**The request**
Report how many of the lines below contain the string "pixels", treating uppercase and lowercase as distinct. Reply with the number alone.

------

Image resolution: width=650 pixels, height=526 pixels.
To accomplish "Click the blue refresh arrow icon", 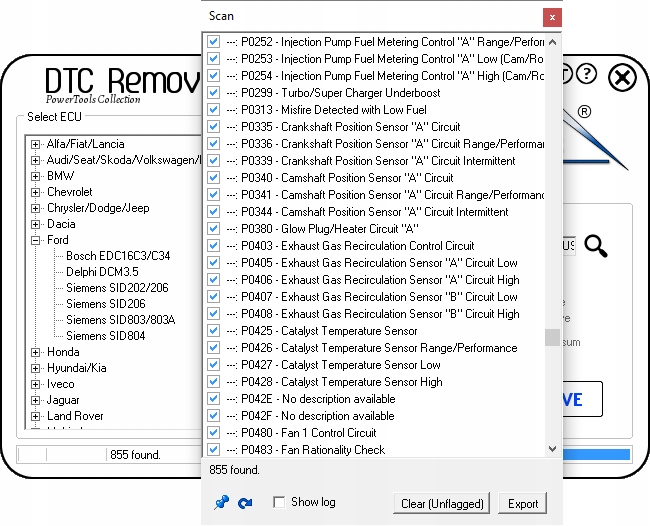I will pyautogui.click(x=245, y=503).
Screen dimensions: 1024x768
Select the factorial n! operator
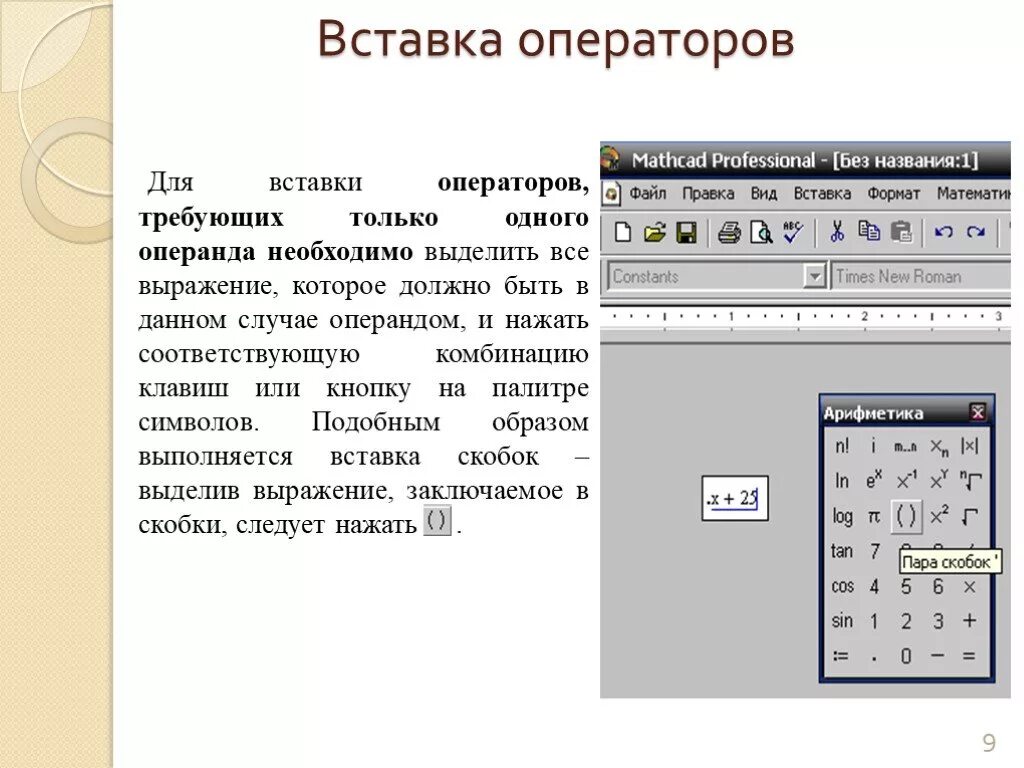point(840,447)
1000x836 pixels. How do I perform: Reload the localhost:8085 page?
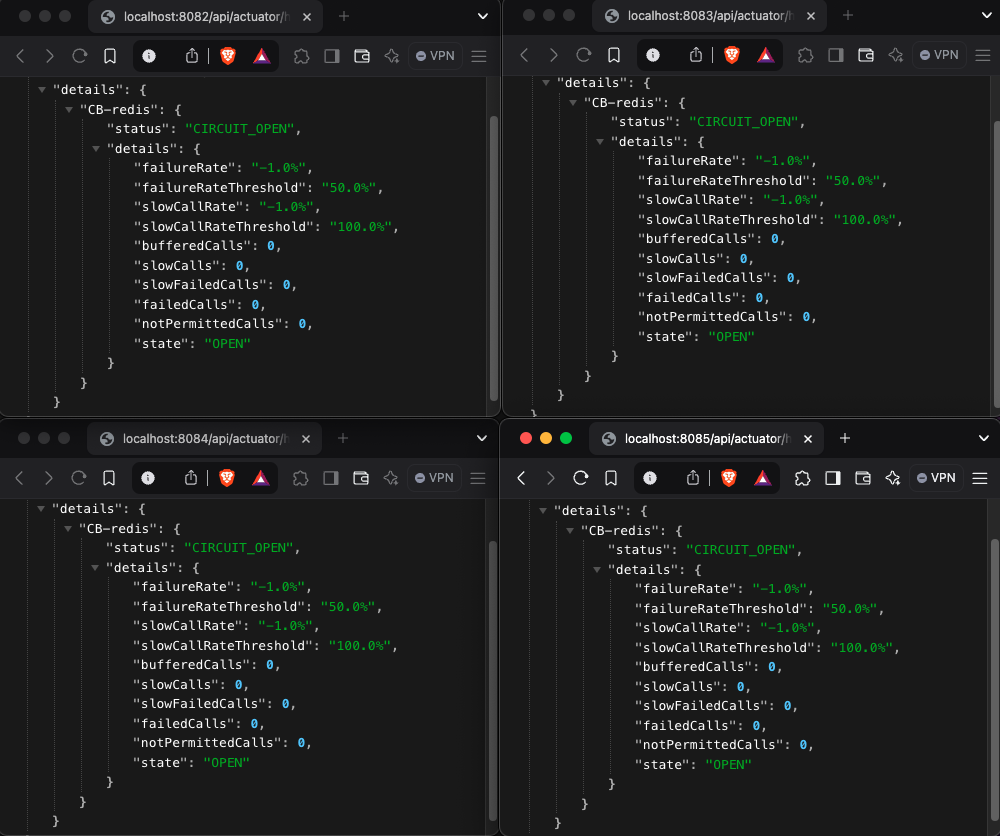[x=581, y=478]
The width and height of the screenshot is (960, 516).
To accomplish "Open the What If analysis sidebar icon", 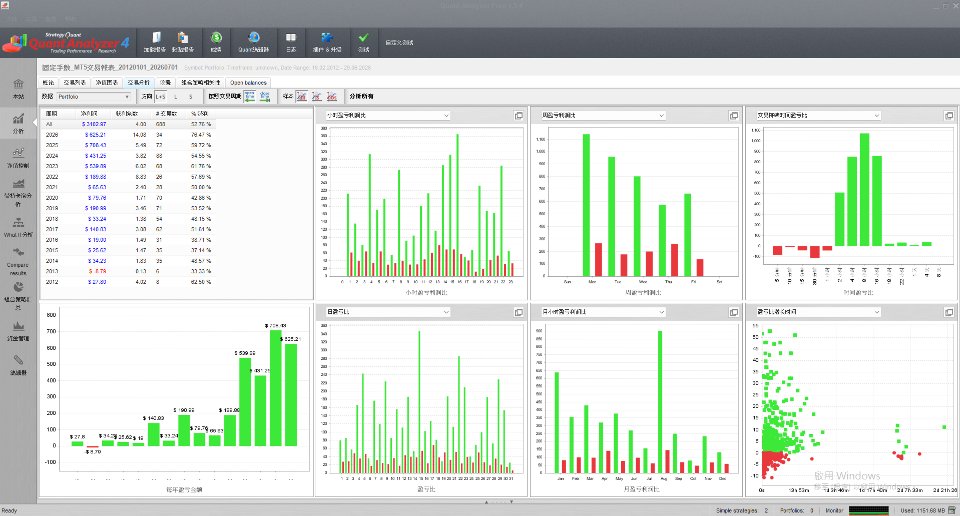I will pos(18,227).
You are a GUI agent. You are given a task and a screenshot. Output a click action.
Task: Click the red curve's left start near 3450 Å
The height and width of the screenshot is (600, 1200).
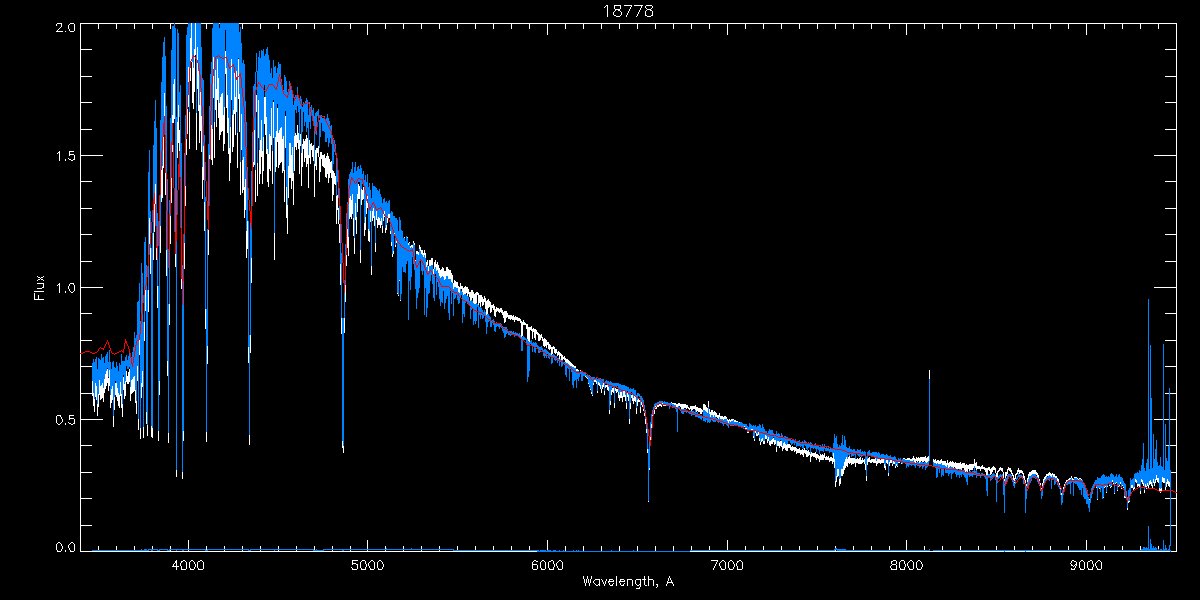(x=83, y=353)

------

**Written solution**
2